Hier kommen einige Risikofaktoren zusammen. Umso wichtiger ist eine gute pharmazeutische Betreuung. / Foto: Getty Images/Jakovo
Das Sturzrisiko sollte in diesem Zusammenhang bei geriatrischen Menschen überprüft werden. Ältere Menschen mit Diabetes sollten auf häusliche Stolperfallen in Form von Teppichen, Türschwellen und Stufen aufmerksam gemacht werden. Bei Polymedikation sollten Apotheker auch an andere Arzneistoffe denken, die die Sturzneigung erhöhen können, zum Beispiel Antihypertonika, Antipsychotika oder Hypnotika.

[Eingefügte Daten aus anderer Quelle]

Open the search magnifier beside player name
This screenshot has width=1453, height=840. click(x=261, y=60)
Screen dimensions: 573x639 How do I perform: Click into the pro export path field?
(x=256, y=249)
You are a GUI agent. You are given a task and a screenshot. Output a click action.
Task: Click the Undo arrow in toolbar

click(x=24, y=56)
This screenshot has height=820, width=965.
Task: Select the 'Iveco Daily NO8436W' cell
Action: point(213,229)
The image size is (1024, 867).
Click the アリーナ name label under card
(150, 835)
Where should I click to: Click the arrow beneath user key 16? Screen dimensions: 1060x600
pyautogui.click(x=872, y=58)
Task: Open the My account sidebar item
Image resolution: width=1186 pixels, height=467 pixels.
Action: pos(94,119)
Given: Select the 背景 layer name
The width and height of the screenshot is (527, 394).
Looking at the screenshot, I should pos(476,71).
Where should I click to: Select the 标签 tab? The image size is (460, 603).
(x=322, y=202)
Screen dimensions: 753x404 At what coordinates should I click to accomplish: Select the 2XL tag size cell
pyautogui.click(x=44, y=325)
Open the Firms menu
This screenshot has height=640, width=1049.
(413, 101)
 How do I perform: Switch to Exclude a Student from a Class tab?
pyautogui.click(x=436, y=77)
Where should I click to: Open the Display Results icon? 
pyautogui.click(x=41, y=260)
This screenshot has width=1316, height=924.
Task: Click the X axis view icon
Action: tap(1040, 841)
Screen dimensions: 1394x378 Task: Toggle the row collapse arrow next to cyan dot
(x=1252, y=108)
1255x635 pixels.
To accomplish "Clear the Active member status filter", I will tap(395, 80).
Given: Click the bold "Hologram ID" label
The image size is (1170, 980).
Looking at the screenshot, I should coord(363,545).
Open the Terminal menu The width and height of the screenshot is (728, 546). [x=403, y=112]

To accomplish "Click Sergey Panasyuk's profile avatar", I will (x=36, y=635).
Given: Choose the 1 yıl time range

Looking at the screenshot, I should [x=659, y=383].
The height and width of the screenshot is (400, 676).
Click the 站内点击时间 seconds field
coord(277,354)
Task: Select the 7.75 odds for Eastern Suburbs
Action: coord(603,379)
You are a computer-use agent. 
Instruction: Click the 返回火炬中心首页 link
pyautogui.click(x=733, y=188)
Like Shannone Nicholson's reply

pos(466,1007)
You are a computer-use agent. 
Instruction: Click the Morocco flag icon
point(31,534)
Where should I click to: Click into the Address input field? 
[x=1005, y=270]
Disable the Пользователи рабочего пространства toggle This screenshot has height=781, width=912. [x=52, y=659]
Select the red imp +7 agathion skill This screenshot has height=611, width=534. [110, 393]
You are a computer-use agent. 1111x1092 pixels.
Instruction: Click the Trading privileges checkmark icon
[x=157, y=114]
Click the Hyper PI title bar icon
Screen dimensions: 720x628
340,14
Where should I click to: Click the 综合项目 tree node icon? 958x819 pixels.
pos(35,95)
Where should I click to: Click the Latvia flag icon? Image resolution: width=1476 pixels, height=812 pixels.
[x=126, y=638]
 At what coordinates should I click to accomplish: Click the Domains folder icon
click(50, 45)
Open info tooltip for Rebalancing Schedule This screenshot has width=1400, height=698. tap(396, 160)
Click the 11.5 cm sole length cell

Wenn alte Menschen sich noch selbst versorgen, ist eine optimale Nährstoffzufuhr nicht immer gewährleistet. Viele alte Menschen ernähren sich einseitig mit Schwerpunkt auf der Zufuhr von Kohlenhydraten, während vor allem die Aufnahme von Proteinen zur Erhaltung der Muskeln wichtig ist. Dazu kommt häufig ein Mikronährstoffmangel.
Eine Ernährungsberatung sollte auf eine ausgewogene Vollkost abzielen. Bei der Auswahl von Fertigprodukten sollte auf die Zusammensetzung und Energiebilanz geachtet werden. Strenge Diätvorschriften begünstigen eine Mangelernährung mit Gewichtsabnahme und sind daher bei alten Menschen zu vermeiden.
Bei untergewichtigen Personen sollten die Ursachen geklärt werden, um die Situation des Patienten zu verbessern. Die Gründe für Gewichtsabnahme sind vielschichtig: Schluckprobleme, Appetitlosigkeit, ein schlechtsitzender Zahnersatz, gastrointestinale Probleme durch Polymedikation, chronische Erkrankungen, mangelnde Fähigkeit der eigenen Versorgung, Schmerzen und Einsamkeit sind einige Beispiele. Mit hochkalorischer Nahrung lässt sich möglicherweise gegensteuern.